>>>>>
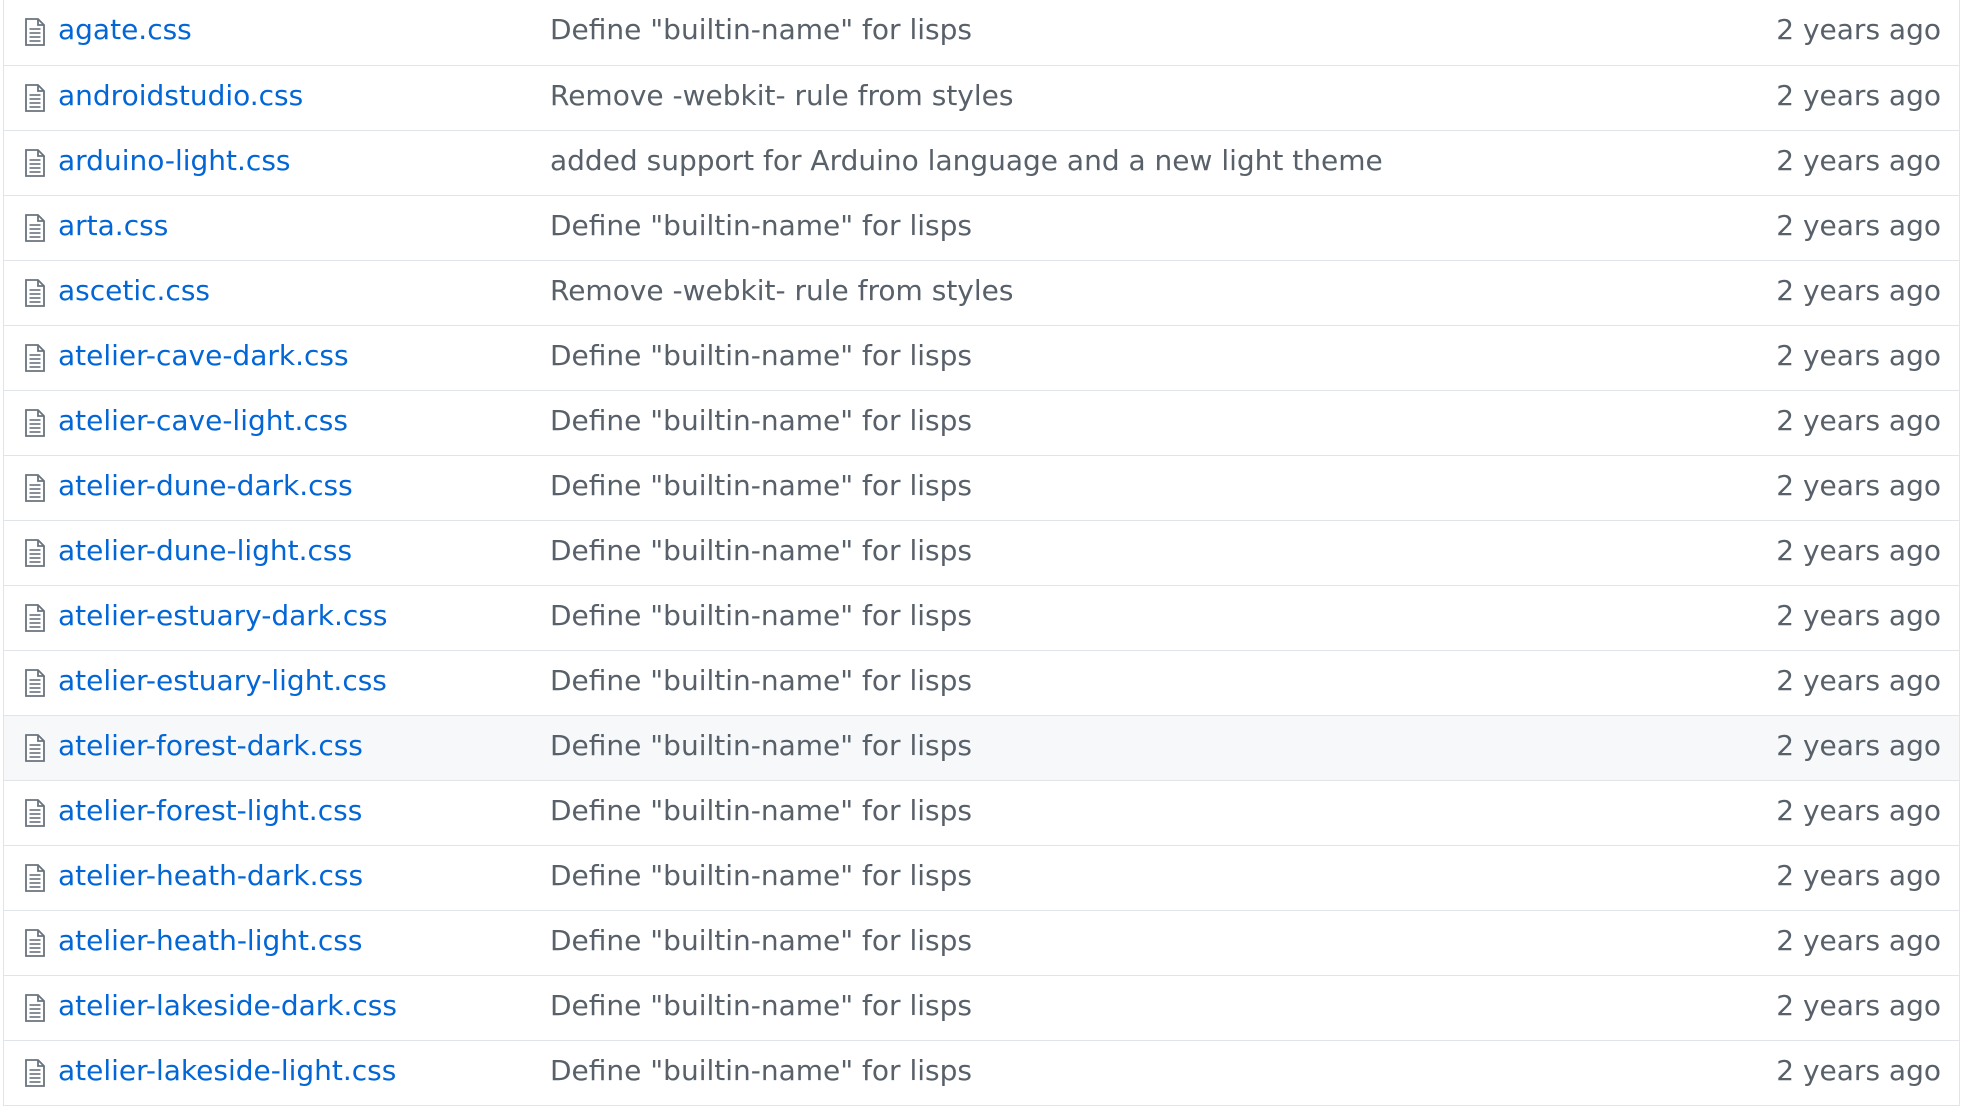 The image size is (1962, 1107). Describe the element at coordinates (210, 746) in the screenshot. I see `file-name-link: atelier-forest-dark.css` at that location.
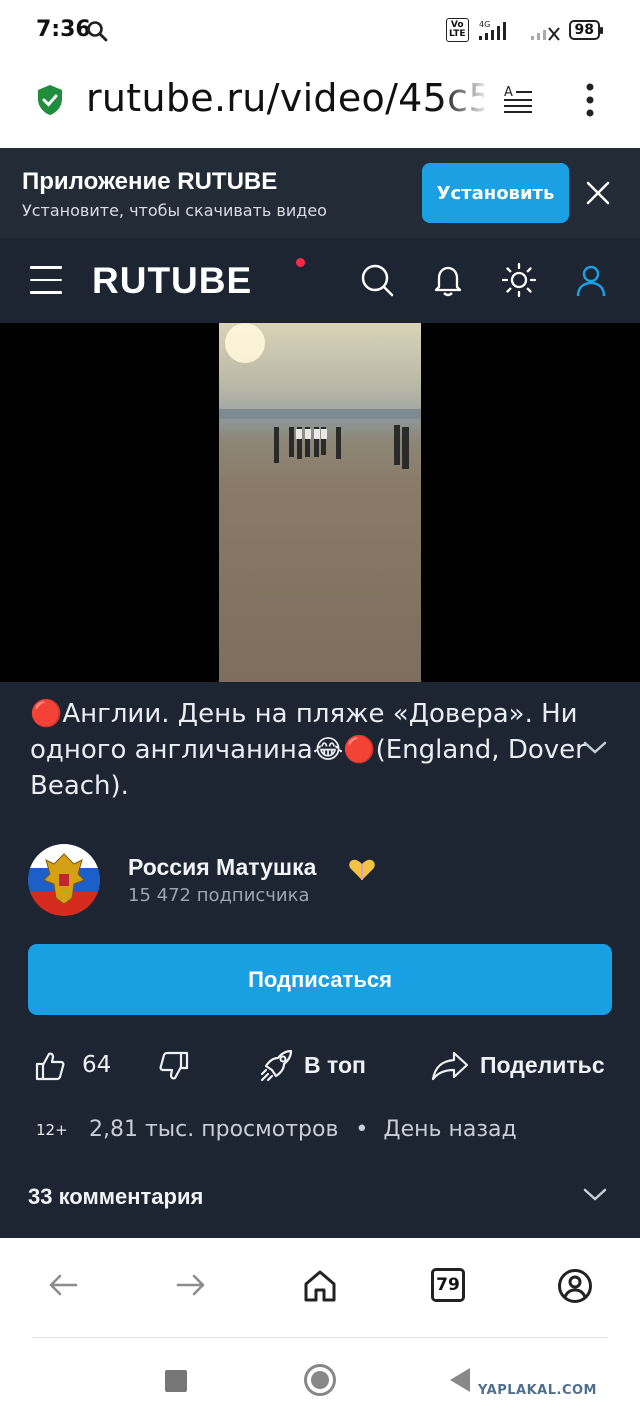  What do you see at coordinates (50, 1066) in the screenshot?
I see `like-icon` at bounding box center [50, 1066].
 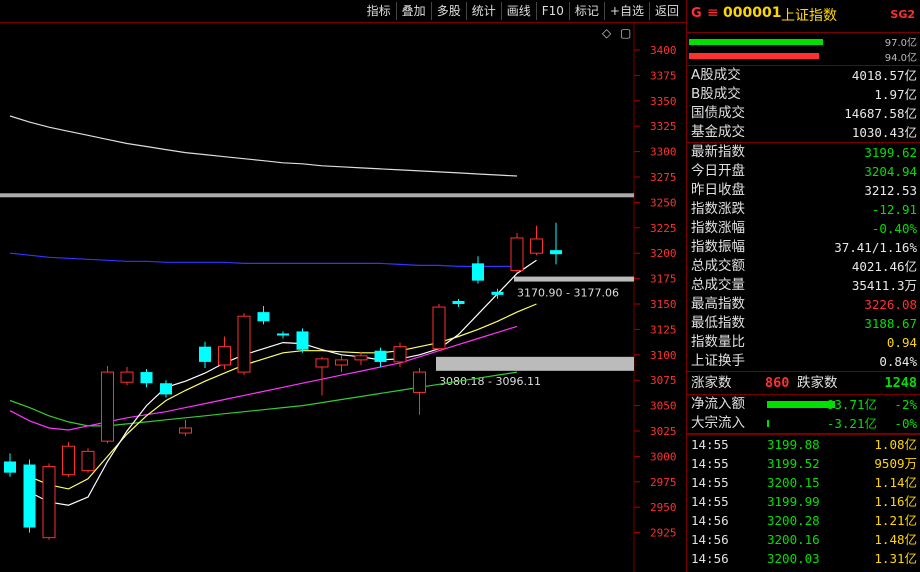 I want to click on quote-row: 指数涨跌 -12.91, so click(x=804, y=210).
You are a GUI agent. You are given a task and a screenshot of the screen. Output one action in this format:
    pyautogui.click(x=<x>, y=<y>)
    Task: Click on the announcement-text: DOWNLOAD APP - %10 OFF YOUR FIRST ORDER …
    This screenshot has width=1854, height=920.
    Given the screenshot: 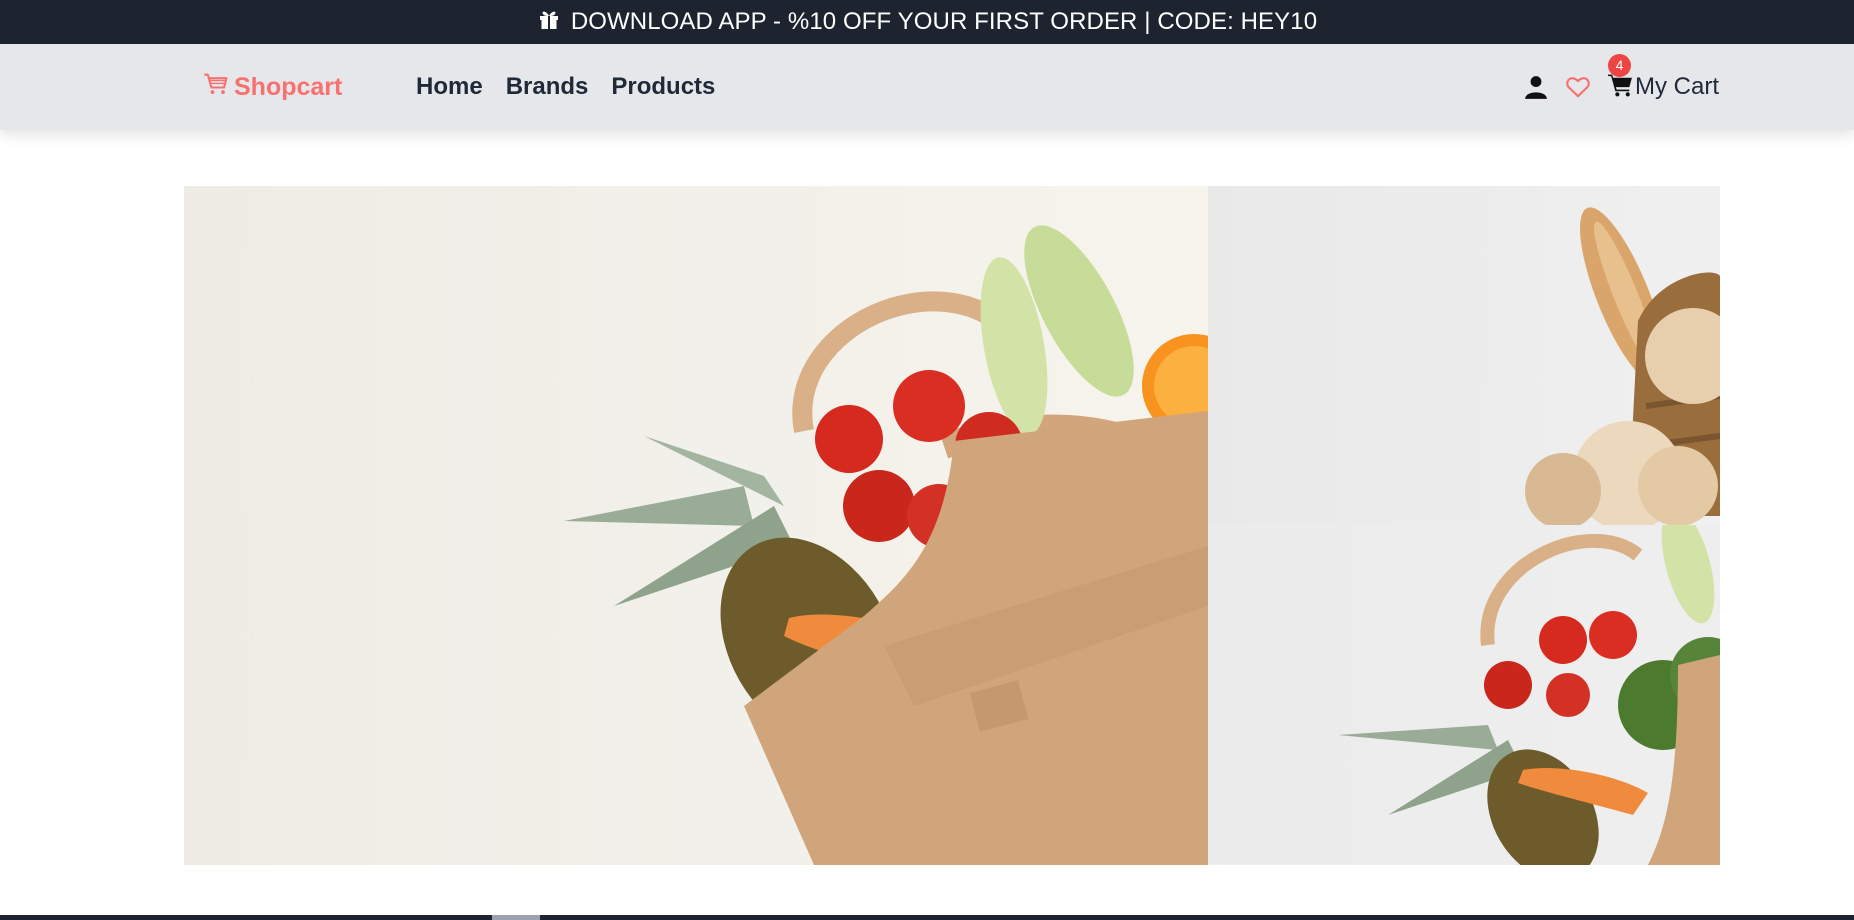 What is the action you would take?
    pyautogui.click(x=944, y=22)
<<<<<
TO DO:
Rewrite everything from "You are a GUI" down to "This screenshot has", replacing "one action" with "a single action" and leaving the rest unchanged. Give only those lines.

RESULT FOR THIS TASK:
You are a GUI agent. You are given a task and a screenshot of the screen. Output a single action in this format:
    pyautogui.click(x=<x>, y=<y>)
    Task: Click on the announcement-text: DOWNLOAD APP - %10 OFF YOUR FIRST ORDER …
    This screenshot has width=1854, height=920.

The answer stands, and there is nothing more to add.